WHEN THE MET LOANED REBEKAH A HORSE
A RETIRED police horse was loaned by Scotland Yard to former News International chief executive Rebekah Brooks, it was revealed yesterday.
The ex-editor of The Sun and News of the World was given use of the horse in 2008 – the year after the Sunday newspaper’s royal editor and a private investigator were jailed for phone-hacking.
The disclosure that she was provided with the 22-year-old horse called Raisa to act as ‘foster-carer’ for the animal raises fresh questions about the Met’s relationship with her.

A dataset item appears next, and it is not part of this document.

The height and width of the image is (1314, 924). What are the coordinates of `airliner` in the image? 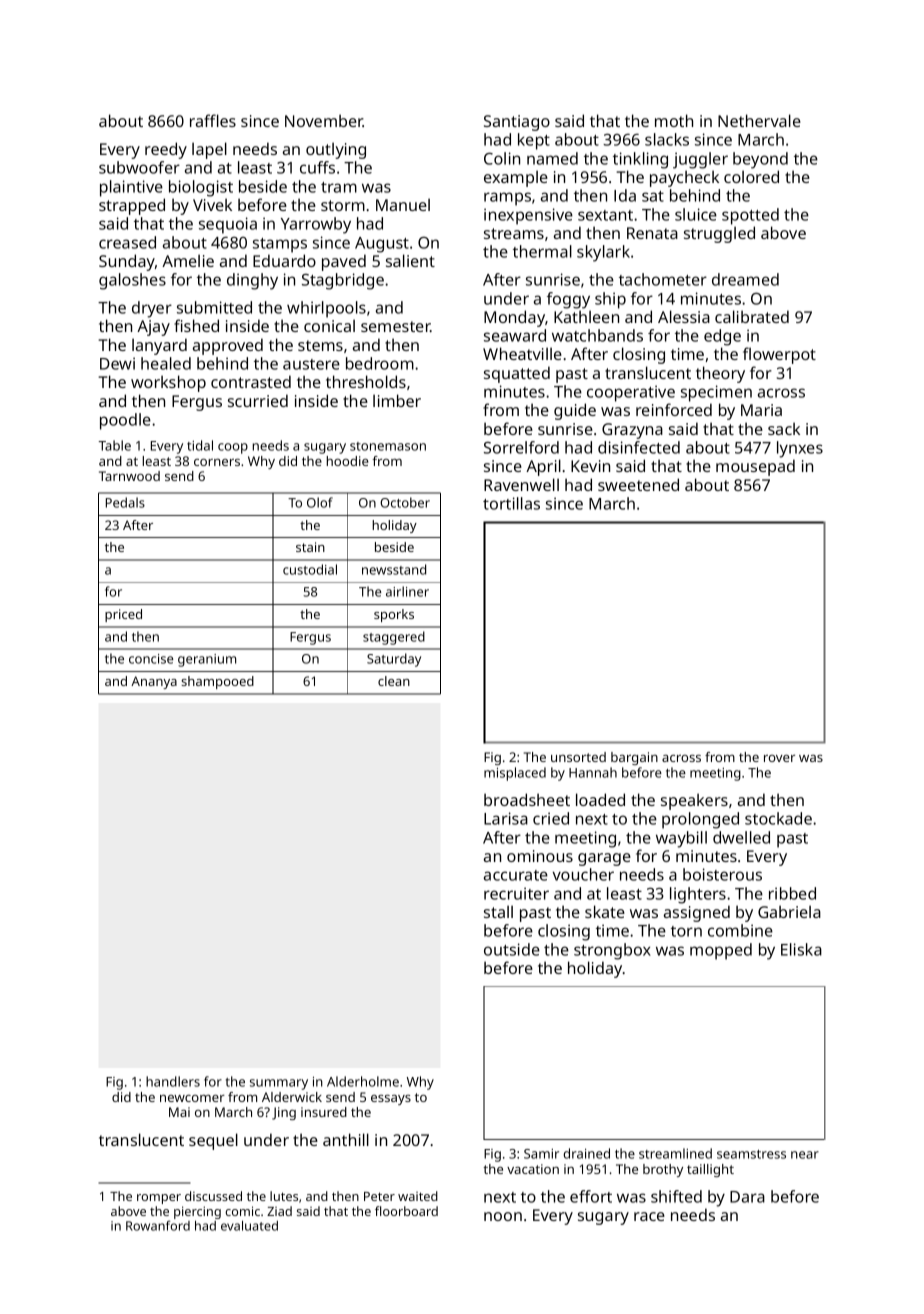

Mrs Brooks, 43 – arrested last July by police investigating phone-hacking and bribery – is a keen rider and is married to Old Etonian racehorse trainer Charlie Brooks. Mrs Brooks was editor of The Sun at the time she was given the horse from the Met’s Mounted Branch and kept it at her sprawling Cotswolds home, paying for its upkeep and vet’s bills.
She had the horse for more than a year before giving it back to the Met in 2010, when it was found a new home with a police officer in Norfolk and subsequently died.
The loan of the horse was made towards the end of Sir Ian Blair’s tenure as Met Commissioner. The former police chief, now Lord Blair, says he was unaware of the arrangement between the police and newspaper executive.
When Met police horses come to the end of their working life they can be lent out to members of the public, although they remain the property of the Met.